The ISFG Italian Working Group GeFI plans periodical collaborative exercises aimed at the analysis of genetic markers relevant for the forensic application. In 2011, the Organizing Committee has proposed the characterization of the five new ENFSI/EDNAP loci, D1S1656, D2S441, D10S1248, D12S391 and D22S1045, in a large Italian population sample [
]. The inclusion of these miniSTR markers to the European Standard Set of loci (ESS) has been established by the Council Resolution 2009-C 296-01 of 30 November 2009 on the exchange of DNA analysis results [
]. This decision was based on the results of collaborative exercises carried out by ENFSI and EDNAP groups which strongly suggested the characterization of these markers in order to improve the power of discrimination between individuals thus minimizing the possibility of adventitious matches in international DNA databases [
]. In addition, the miniSTR approach has been shown to be very useful in the analysis of degraded and modified DNA samples. The genetic results will be collected in order to build an Italian database of frequencies for these new markers useful for the following forensic applications. Moreover, different kits will be requested for the genetic typing in order to verify the concordance between genotypes. Finally, each participating laboratory will be asked to provide information on the processing of the samples (DNA extraction, quantification and typing) and the evaluation of the results, by means of a questionnaire.
2. Materials and methods
2.1 Samples
Nineteen laboratories participated in the collaborative exercise. Ten laboratories were located in North Italy (Turin, Genoa, Milan, Pavia, Brescia, Verona, Padua, Modena, Bologna, Ferrara), seven in Center Italy (Firenze, Pisa, Ancona, Terni, Rome) and two in South Italy (Bari).

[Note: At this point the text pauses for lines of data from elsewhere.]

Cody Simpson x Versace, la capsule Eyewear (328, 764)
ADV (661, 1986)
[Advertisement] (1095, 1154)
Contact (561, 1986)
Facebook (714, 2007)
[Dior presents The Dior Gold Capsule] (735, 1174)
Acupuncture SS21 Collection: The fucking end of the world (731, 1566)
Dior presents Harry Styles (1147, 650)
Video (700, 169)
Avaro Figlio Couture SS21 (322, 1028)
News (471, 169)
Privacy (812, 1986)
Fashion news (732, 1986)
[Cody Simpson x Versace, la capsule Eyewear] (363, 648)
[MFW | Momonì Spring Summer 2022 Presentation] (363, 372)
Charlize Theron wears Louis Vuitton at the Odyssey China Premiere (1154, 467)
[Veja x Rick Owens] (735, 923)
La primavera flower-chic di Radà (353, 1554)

Fifteen were forensic genetics labs, three medical genetics labs and one from a national criminal justice service. Each lab was requested to type at least 50 unrelated Italian individuals living in their area which provided the informed consent. Six labs selected blood samples, nine labs saliva samples and the remaining ones both blood and saliva.
2.2 DNA extraction
The labs reported different DNA extraction procedures in the questionnaire. The Qiagen columns (QIAamp DNA mini kit; Qiagen, Germany) and the phenol/chloroform extraction were the most followed (7 and 4 labs, respectively).
2.3 DNA quantification
Fourteen labs quantified the DNA extracts before STR analysis. Eight labs used UV-spectrophotometry and six labs qPCR protocols.
2.4 DNA amplification and concordance study
Each laboratory was requested to type their samples in duplicate, freely choosing a combination of at least two of the following kits: PowerPlex ESX, PowerPlex ESI (Promega, USA), AmpFlSTR NGM (Applied Biosystems, USA), and Investigator ESSplex, Hexaplex ESS (Qiagen, Germany). Six labs used in combination ESX+ESI, five NGM+ESSplex, three NGM+ESI, two NGM+ESX, one NGM+Hexaplex and two a combination of three or more kits. Each lab amplified DNA amounts varying from 0.2 to 1.3 ng following the manufacturers’ recommendations.
2.5 DNA electrophoresis and analysis
The amplified products were run on ABI 310 (12 labs), 3130 (6 labs) and 3500 (1 lab) Genetic Analysers (Applied Biosystems). Most of the labs (16 out of 19) analyzed the electropherograms using the GeneMapper software (Applied Biosystems) even if three labs still used older analysis softwares (Genescan/Genotyper).
2.6 Lab certifications
Ten labs were certified UNI EN ISO 9001:2000 and one got the additional ISO 15189 certification. Eleven labs participate in GEDNAP quality control/proficiency tests, for forensic DNA typing certificates.
2.7 Proficiency testing
The Organizing Committee provided two blind bloodstains to each participating laboratory.
2.8 Statistical analyses
Statistical analyses were performed using Arlequin 3.0 [
A result summary in the form an Excel file (tabular results) was sent to each participating laboratory to be filled with the genotypes found for each sample. In order to verify the quality and to confirm the results, each laboratory was requested to send all the electropherograms obtained from the samples to the Organizing Committee either as print outs or electronic files.
3. Results and discussion
The final database included the multilocus genetic profiles of 960 individuals, equally distributed among the 19 participating labs.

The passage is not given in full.